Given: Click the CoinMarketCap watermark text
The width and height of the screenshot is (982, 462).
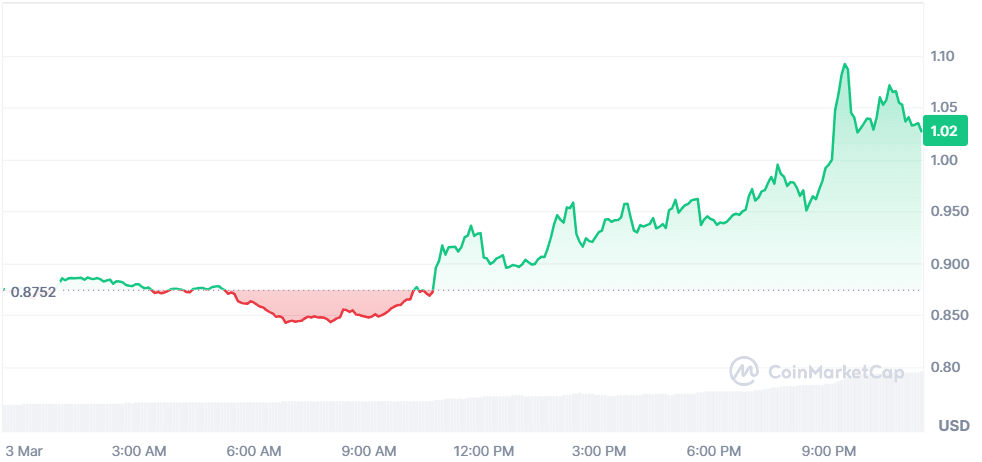Looking at the screenshot, I should 829,371.
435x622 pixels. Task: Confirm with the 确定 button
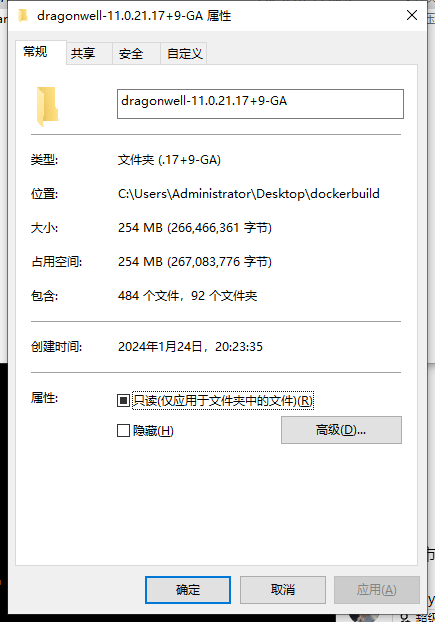click(x=188, y=590)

* [PROBLEM TO WORK ON]
Set down the material again exactly. Don't carry over any pictures.

* [SOLUTION FOR THIS EXERCISE]
Given: Click the CoinMarketCap watermark text
The width and height of the screenshot is (982, 462).
Looking at the screenshot, I should 829,371.
435x622 pixels. Task: Confirm with the 确定 button
click(x=188, y=590)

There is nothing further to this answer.